Doctrine Directory logo Doctrine Directory

Ordeal of the Bitter Water

A clay cup filled with dirty water

The ordeal of the bitter water was a ritual prescribed by God in Numbers 5:12–28. It describes how a man who suspected that his wife had cheated on him could bring her to the priest with an offering of barley meal. The priest would then administer the ordeal upon the woman, and she would be cursed if she was guilty and cleared of suspicion if she was innocent.

The ordeal consisted of the priest first mixing holy water and dust from the tabernacle floor to make the central drink. This dirty water would be a bit unpleasant to drink but physically harmless. However, the significance of water from the tabernacle laver and dust from the floor of the tabernacle emphasized the holiness and solemnity of the ritual. Naturally this would do nothing, but this ritual relies entirely upon a miracle from God. Jewish scholar Nachmanides points out that of the traditional 613 commandments of the Mosaic Law, this is the only one that requires God’s specific cooperation to effect.

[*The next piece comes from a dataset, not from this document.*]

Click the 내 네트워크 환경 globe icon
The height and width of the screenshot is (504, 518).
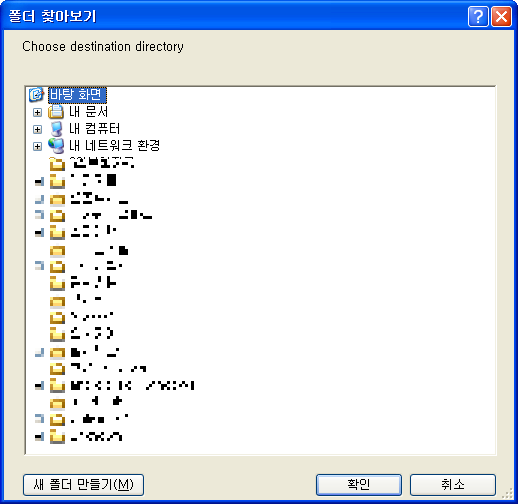56,146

After preparing the drink of bitter water, the priest would next uncover the woman’s head, symbolically revealing her to God. Next, the jealousy offering was put in her hands, and the priest recited an oath and curse to her, recounting what the ordeal would do. He would then take the written words of the curse and swish the scroll around in the drink, imparting the curse to the drink. The priest would then take the offering and burn it on the altar.

Finally, the woman would drink the water. If she was guilty, the curse would take effect—the text says that the water would then “become bitter, and her belly shall swell, and her thigh shall rot: and the woman shall be a curse among her people.” If she was innocent, the water would have no effect on her, and she would be cleared of suspicion.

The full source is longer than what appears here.